**Extracted information:**
════

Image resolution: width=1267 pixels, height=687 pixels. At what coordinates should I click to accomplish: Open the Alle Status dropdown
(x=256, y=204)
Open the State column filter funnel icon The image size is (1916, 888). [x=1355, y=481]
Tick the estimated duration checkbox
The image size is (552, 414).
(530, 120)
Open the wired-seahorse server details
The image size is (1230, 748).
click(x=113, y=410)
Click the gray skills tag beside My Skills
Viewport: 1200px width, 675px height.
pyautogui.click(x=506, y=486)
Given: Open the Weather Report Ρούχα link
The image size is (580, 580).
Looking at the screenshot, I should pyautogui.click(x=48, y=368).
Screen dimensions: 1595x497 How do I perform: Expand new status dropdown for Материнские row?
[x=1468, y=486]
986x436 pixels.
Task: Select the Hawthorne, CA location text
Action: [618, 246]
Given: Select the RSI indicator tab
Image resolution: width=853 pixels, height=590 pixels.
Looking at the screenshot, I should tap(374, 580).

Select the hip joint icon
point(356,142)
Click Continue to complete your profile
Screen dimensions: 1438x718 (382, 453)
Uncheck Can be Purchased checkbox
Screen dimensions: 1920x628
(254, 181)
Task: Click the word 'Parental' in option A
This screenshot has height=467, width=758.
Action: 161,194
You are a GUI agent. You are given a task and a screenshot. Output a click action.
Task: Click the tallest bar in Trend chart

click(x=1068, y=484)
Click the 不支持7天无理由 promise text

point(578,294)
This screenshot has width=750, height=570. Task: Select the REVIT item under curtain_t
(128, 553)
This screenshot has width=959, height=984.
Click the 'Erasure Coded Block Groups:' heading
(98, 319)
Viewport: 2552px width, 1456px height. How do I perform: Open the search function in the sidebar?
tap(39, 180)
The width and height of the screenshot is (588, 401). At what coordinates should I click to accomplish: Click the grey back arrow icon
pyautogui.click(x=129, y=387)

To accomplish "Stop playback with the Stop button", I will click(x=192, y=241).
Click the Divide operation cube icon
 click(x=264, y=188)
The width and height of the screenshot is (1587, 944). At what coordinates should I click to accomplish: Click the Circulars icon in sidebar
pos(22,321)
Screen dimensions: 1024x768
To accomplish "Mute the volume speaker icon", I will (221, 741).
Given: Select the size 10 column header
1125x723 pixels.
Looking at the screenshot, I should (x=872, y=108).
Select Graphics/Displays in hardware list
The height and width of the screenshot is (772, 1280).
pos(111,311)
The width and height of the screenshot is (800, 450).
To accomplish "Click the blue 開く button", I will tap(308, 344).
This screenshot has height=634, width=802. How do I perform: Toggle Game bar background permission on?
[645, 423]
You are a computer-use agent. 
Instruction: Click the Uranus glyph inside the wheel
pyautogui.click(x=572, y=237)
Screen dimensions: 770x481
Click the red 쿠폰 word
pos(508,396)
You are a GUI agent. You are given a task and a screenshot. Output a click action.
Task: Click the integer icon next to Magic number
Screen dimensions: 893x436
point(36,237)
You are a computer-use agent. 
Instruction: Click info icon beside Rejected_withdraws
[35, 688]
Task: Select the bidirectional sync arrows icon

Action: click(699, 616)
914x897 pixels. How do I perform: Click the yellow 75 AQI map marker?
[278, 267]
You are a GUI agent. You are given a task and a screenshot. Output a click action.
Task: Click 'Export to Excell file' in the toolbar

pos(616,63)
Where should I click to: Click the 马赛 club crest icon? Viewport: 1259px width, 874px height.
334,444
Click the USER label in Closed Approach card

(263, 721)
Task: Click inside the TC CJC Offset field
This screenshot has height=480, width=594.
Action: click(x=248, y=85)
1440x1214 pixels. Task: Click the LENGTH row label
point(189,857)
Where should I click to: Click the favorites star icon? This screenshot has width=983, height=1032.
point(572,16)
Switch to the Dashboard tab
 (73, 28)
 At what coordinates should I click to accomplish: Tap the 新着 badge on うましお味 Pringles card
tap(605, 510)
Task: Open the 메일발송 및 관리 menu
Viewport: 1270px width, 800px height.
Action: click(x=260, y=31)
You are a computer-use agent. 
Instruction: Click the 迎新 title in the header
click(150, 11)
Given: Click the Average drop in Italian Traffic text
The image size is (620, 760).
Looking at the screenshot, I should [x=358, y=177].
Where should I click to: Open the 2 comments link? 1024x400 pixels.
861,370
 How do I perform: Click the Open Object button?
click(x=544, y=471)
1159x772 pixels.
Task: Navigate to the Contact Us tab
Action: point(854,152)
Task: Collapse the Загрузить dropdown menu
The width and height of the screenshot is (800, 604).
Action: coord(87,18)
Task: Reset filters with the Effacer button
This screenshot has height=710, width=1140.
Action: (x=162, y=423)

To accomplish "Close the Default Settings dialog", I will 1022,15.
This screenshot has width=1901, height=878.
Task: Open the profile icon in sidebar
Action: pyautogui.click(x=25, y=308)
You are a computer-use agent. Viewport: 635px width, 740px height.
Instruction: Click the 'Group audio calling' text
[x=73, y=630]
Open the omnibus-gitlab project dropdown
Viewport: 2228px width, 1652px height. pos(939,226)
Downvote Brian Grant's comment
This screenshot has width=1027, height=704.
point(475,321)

════

**Assignment:** Check every line of the entries for "menu" and report how many lines contain it, without any other words.

**Expected answer:** 2